What is needed
Find each line below containing the word "will" and copy it.

Stored data:
▼

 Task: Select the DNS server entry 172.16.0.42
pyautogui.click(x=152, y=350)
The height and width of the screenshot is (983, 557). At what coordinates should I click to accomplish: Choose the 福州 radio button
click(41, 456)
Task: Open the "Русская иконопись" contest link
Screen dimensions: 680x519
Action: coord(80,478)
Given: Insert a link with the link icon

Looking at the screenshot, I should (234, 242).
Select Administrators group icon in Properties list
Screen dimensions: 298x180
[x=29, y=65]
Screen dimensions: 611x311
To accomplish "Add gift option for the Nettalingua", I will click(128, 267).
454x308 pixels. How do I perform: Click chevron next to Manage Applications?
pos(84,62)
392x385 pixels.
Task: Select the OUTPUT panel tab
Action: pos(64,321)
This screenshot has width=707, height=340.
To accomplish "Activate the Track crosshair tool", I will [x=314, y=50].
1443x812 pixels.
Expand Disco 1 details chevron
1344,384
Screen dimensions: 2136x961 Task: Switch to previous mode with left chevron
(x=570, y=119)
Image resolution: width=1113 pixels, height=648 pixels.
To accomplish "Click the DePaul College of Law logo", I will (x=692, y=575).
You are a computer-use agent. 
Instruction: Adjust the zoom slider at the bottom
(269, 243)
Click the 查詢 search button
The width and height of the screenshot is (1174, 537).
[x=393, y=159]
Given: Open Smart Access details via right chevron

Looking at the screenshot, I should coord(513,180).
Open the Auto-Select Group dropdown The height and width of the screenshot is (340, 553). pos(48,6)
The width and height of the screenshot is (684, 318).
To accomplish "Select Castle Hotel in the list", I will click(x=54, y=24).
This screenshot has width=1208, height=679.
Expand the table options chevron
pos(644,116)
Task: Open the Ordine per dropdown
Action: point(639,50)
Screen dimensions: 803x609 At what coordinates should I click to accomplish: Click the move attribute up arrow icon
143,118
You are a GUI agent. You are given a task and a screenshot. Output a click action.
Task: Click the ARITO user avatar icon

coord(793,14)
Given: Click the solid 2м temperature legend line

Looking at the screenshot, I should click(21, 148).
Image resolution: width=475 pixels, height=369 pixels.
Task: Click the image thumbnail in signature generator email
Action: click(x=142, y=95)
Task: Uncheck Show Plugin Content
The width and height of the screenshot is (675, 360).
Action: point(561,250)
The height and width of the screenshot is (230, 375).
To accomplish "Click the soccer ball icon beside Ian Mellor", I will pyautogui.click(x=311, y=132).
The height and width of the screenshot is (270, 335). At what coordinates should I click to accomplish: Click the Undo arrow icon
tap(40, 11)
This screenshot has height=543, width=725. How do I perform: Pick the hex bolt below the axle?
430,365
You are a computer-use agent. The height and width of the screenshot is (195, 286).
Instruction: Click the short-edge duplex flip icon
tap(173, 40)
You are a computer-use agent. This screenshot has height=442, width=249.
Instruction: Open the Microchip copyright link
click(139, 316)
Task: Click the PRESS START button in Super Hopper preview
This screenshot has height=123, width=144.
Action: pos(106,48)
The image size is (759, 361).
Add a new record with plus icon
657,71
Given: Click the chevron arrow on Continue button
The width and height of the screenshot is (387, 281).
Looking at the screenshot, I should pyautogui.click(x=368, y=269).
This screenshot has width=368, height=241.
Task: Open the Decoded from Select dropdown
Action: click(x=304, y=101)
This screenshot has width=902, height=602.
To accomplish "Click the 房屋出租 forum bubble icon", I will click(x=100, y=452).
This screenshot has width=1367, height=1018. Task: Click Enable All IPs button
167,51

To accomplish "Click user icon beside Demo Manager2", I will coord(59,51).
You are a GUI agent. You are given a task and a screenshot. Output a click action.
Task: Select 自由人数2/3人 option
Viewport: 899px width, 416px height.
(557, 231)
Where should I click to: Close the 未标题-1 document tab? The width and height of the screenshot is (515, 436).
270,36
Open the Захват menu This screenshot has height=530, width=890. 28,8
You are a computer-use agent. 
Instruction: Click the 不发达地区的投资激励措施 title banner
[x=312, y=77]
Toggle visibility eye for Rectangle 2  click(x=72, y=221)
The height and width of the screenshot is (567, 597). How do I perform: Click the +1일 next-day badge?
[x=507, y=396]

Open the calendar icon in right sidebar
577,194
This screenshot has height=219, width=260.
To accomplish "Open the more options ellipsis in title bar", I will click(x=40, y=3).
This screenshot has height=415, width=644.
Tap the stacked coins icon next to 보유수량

▲

Solution below
To accomplish "Add gift option for the Nettalingua", I will click(128, 267).
To accomplish "Activate the Track crosshair tool", I will [x=314, y=50].
To accomplish "Click the DePaul College of Law logo", I will (x=692, y=575).
To accomplish "Select Castle Hotel in the list", I will click(x=54, y=24).
To accomplish "Click the soccer ball icon beside Ian Mellor", I will pyautogui.click(x=311, y=132).
To accomplish "Click the 房屋出租 forum bubble icon", I will click(x=100, y=452).
To accomplish "Click user icon beside Demo Manager2", I will coord(59,51).
To accomplish "Open the more options ellipsis in title bar", I will click(x=40, y=3).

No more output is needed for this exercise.